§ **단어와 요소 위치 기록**
··········
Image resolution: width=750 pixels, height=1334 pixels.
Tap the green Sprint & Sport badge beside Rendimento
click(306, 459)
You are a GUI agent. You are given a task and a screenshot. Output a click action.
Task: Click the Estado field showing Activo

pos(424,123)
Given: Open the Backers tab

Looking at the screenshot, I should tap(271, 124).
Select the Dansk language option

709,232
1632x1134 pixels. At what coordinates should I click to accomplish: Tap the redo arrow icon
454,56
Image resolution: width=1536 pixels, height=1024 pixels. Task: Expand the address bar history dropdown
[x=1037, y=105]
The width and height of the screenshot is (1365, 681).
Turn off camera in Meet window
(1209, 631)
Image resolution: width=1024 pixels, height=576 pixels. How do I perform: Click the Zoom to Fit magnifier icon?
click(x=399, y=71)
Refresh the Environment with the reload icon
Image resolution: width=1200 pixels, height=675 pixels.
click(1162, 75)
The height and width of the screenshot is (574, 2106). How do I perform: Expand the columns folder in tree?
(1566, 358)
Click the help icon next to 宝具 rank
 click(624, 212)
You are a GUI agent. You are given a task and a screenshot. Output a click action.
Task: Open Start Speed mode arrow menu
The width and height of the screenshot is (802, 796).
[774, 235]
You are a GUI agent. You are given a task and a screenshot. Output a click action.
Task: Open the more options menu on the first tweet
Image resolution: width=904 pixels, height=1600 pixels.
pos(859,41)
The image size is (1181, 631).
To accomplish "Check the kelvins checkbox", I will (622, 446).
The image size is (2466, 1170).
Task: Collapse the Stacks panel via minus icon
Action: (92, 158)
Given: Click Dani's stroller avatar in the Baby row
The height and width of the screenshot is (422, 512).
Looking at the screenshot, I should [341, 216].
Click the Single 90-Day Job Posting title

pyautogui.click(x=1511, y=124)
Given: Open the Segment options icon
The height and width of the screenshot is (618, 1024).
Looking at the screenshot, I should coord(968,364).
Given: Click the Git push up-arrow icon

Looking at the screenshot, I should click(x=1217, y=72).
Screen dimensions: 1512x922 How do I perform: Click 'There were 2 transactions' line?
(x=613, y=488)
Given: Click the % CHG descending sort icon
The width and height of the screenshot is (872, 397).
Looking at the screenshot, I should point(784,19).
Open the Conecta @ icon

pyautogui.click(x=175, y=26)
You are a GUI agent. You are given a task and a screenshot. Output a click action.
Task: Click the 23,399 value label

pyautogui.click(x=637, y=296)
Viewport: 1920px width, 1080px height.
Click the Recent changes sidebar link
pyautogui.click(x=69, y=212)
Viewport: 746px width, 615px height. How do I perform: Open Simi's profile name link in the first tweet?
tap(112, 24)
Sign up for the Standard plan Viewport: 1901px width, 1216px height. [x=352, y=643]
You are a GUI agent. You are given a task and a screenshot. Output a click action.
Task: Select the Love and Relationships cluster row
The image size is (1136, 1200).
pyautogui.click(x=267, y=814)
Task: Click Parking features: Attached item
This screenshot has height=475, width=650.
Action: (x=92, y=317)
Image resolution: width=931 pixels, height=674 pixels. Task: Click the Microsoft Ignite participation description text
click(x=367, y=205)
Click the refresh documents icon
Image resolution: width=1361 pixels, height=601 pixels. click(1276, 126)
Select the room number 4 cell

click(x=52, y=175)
··········
§ **과제 내용**
위 항목에서 "The image size is (1181, 631)."라는 문구가 담긴 줄로 시작해 "Action: (92, 158)"라는 문구가 담긴 줄로 끝나는 부분을 한 글자도 바꾸지 말고 그대로 옮겨 적으세요. 처음 줄과 마지막 줄도 포함합니다.

§ **아래 답변**
The image size is (1181, 631).
To accomplish "Check the kelvins checkbox", I will (622, 446).
The image size is (2466, 1170).
Task: Collapse the Stacks panel via minus icon
Action: (92, 158)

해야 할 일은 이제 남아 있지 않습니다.